I know where you're coming from. My girlfriend and I have been eyeballing the possibility of a new rental this weekend when we thought we would stay put but a new neighbour who who likes to have fratt house parties in what is a quiet adult building has made us reconsider moving if the management here doesn't deal with it properly.
I am shocked at the quality of rentals and how one can throw in the towel and want to buy after seeing the gouging going on out there.

From an economy angle there are some important numbers coming out of the US later this week that may indicate if the US is closer to a recession then they think. A stock chart site I subscribe to who is a 30 year market veteran figures the US is basically in a recession already but of course they will wait til it is 3 months old to declare it official. Now this morning the chance of recession has now moved up to 50% chance and Trump is even selling some large asset,not sure what it is. Red flags everywhere.

roger,

Very true about the RE agents wanting the deals done and will encourage reductions cause the market is now "balanced" which means "lower your price now or be left behind and you will go the bottom of my list".

Anonymous said...

Given the number of price changes downward over the past 5 days on the properties we're watching this may be starting.

But that said, the stuff is still selling in under a month on average. Isn't it going to take 45+ DOM averages to get sellers out of the gouging mentality?

Anonymous said...

But that said, the stuff is still selling in under a month on average. Isn't it going to take 45+ DOM averages to get sellers out of the gouging mentality?

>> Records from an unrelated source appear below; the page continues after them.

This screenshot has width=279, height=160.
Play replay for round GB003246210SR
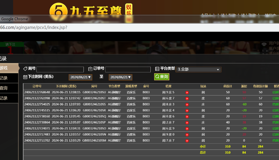[x=187, y=111]
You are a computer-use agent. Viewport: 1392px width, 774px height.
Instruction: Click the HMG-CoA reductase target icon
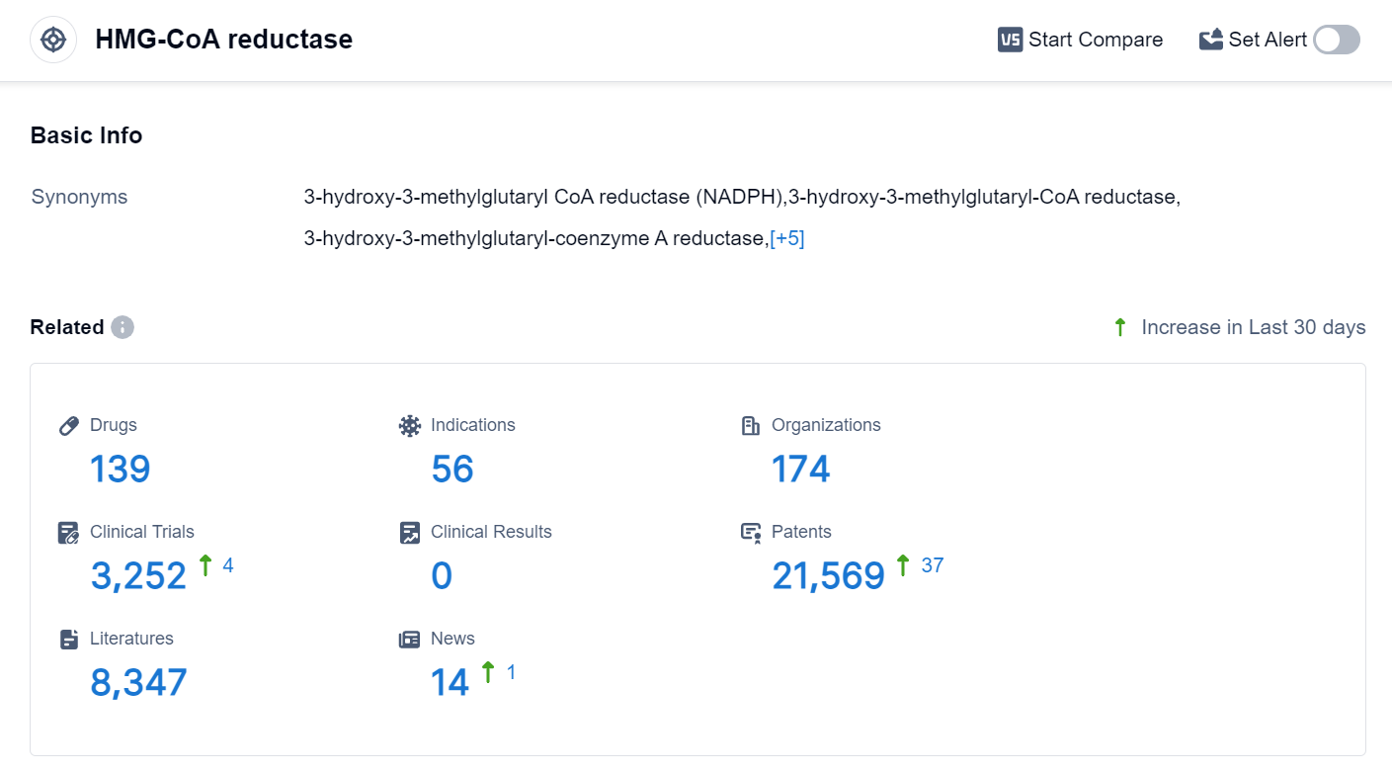53,41
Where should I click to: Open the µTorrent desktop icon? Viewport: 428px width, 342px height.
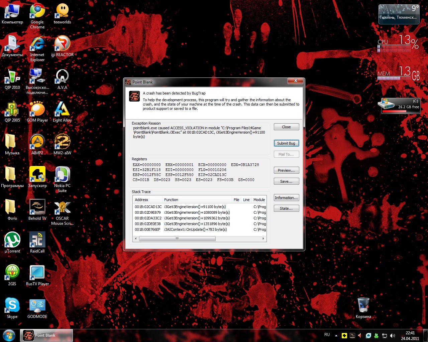12,240
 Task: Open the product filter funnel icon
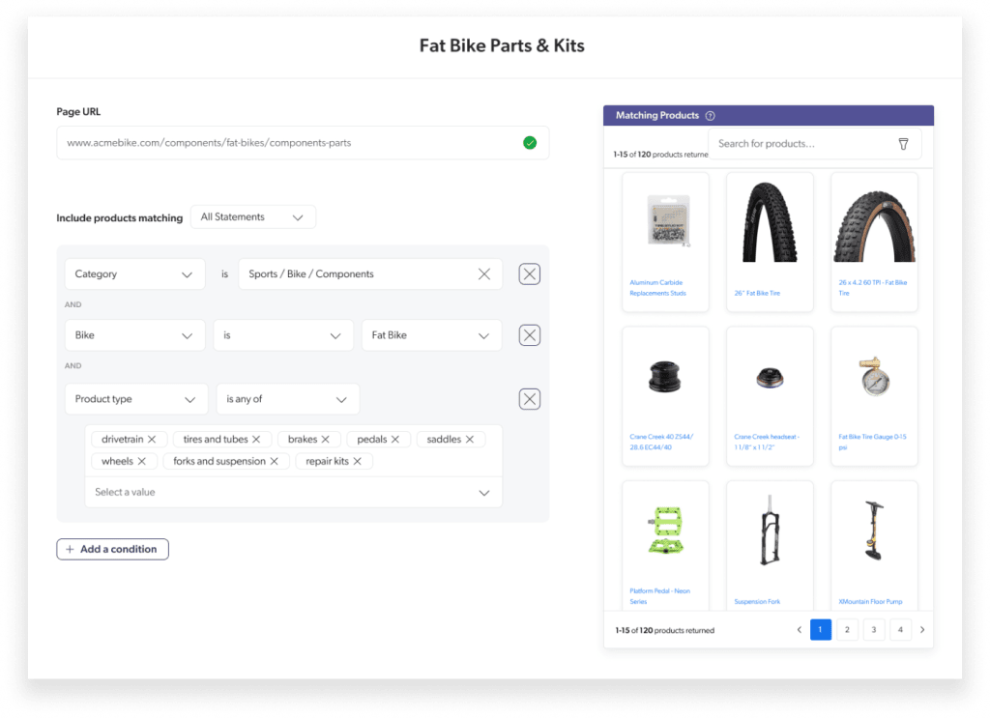click(x=903, y=144)
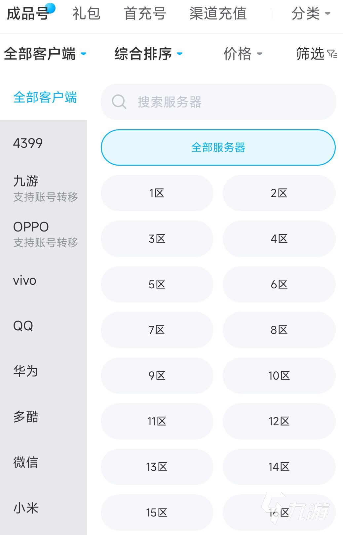Open the 渠道充值 tab
Image resolution: width=343 pixels, height=535 pixels.
(x=218, y=14)
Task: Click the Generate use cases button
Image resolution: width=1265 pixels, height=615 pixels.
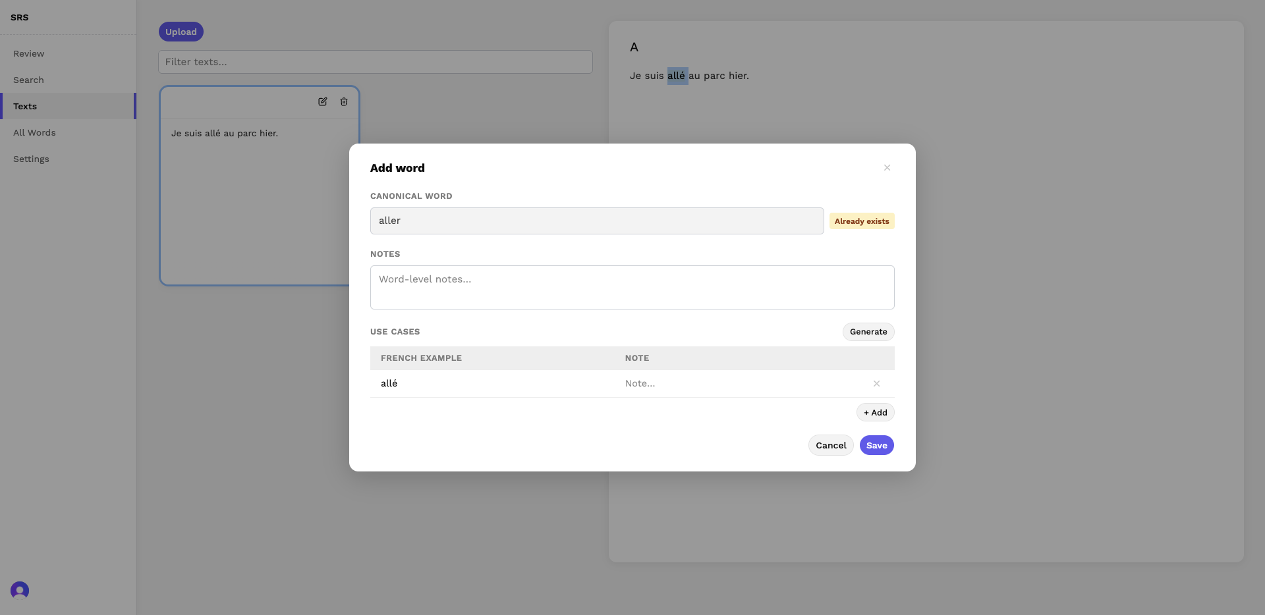Action: pyautogui.click(x=868, y=332)
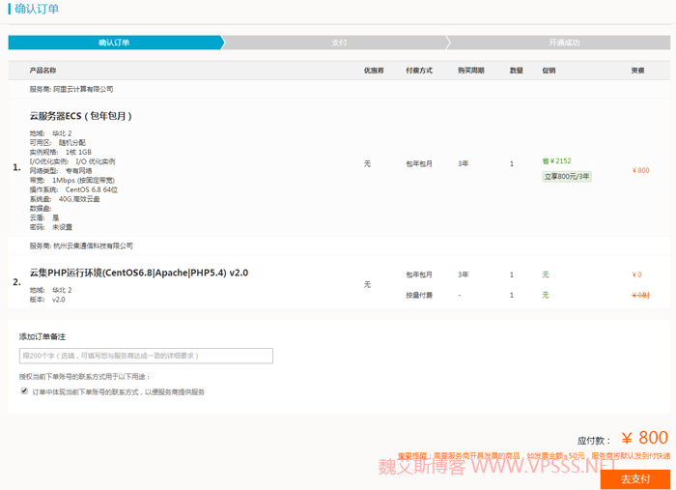Click the total payable amount ¥800
The width and height of the screenshot is (676, 490).
644,438
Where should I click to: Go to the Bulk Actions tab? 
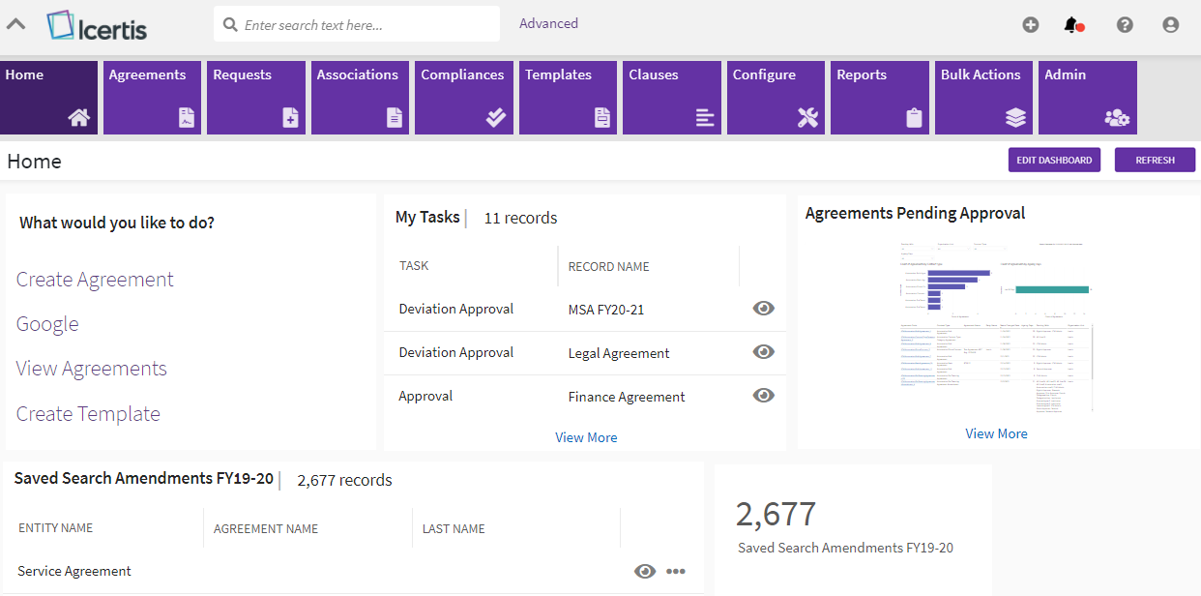pos(982,97)
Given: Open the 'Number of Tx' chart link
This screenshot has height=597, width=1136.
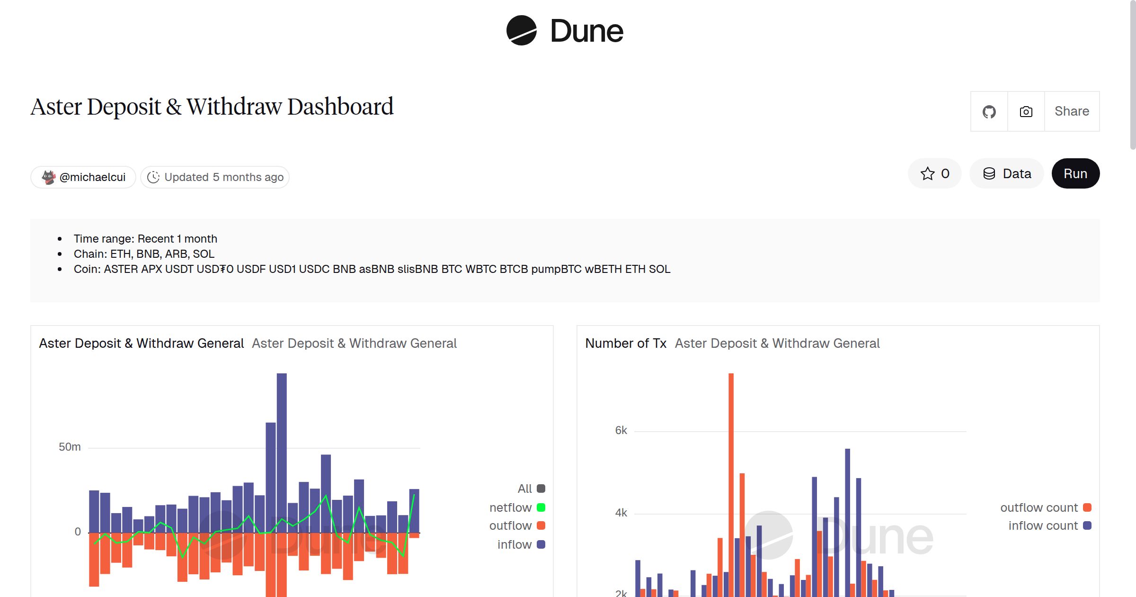Looking at the screenshot, I should click(626, 343).
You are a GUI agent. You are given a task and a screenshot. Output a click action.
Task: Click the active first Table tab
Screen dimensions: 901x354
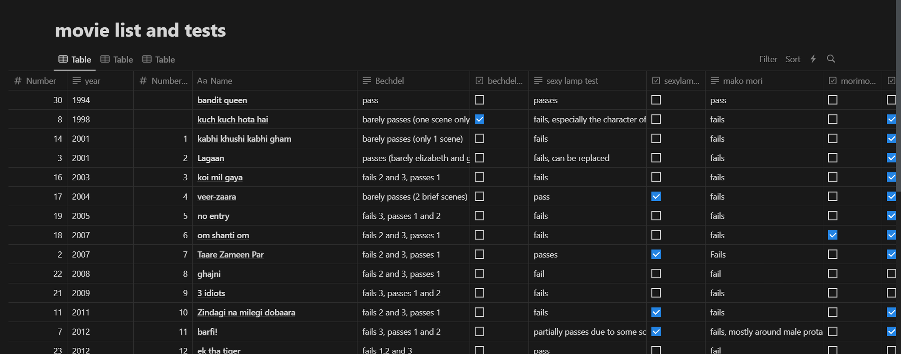point(75,59)
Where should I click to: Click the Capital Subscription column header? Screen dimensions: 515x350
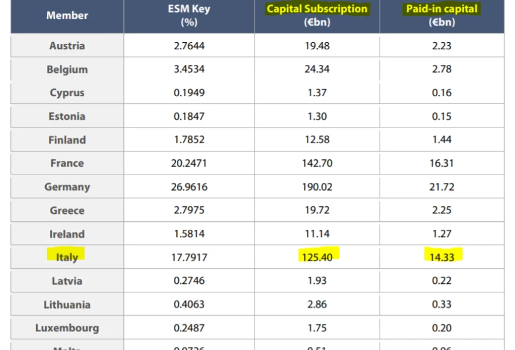(317, 9)
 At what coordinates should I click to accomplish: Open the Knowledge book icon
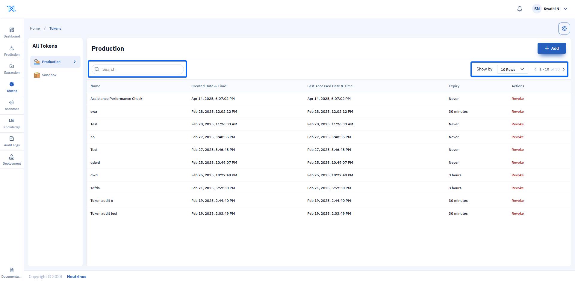(12, 121)
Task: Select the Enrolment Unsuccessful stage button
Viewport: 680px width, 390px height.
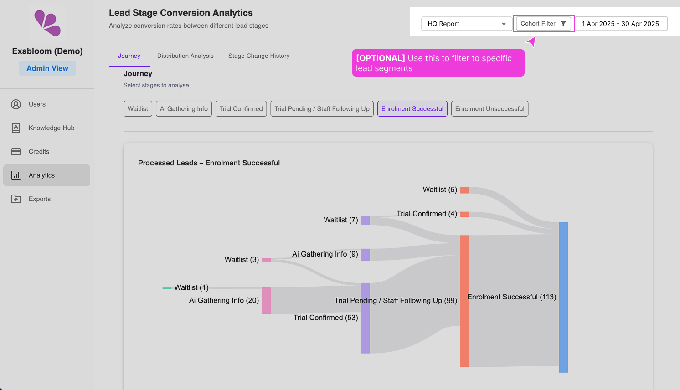Action: (x=489, y=109)
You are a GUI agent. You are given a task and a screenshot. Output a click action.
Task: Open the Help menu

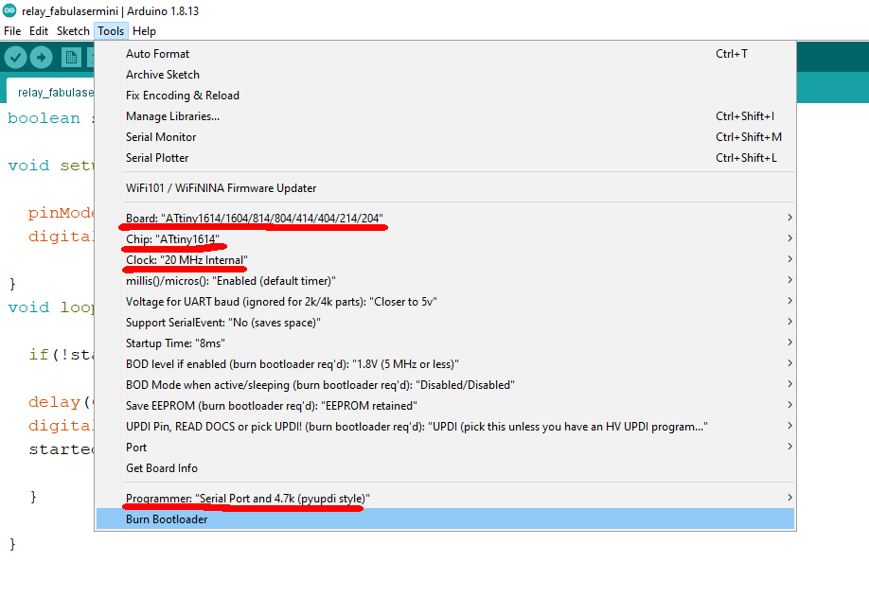click(x=144, y=31)
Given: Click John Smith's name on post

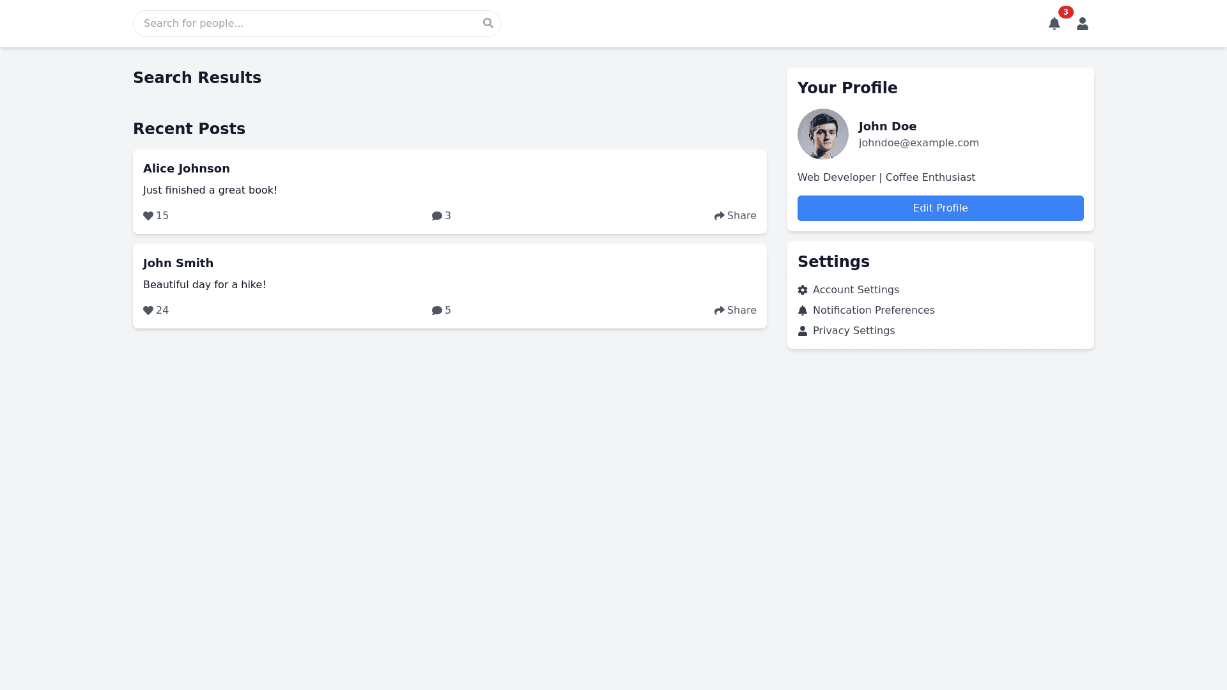Looking at the screenshot, I should [178, 263].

I would think it might take that long before reality of a quick sale is out the window. Then throw in some data on increased inventory then the agent will go to the seller and warn them that competition is increasing and they will have to decide how serious they are in selling. The ones that have to sell will always be the catalyst and set the down trend in motion.
When I sold in 1990 I waited about 6 weeks til I lowered $10,000 on my first drop. It may take to til May or June to see the price declines really accelerate if indeed the planets are all in alignment as they seem to be.

As far this subprime thing goes, maybe Canada won't be effected directly but perceptions are everything and the worse the story gets the more it may impact psychology here as the US housing story worsens.

Anonymous said...

My fiance works for the bank... let's just say that expectations are real low on mortgage sales and campaigns for other lending products are heating up

Anonymous said...

hhv & vicguy

VREB does not publish the days to sell data on a monthly basis but the Vancouver Island does and they are available here:
http://www.coastrealty.com/markets/

In just about every region on the island (Duncan to Campbell River) the days to sell number is getting bigger over the last few months.

CREA publishes numbers for Victoria here: http://creastats.crea.ca/vict/mls_stats.htm

Check out the Market Conditions page and you will see days to sell has risen to 42 days and sales as a % of listings has been on a downward trend except for a blip up this last quarter.

The real scary part starts in July/August when inventory is at a peak and seasonal sales are going down as shown here: http://www.vreb.org/images/vrebgal.pdf

VicGuy - I think a lot of sellers will have brushcuts by the end of the year.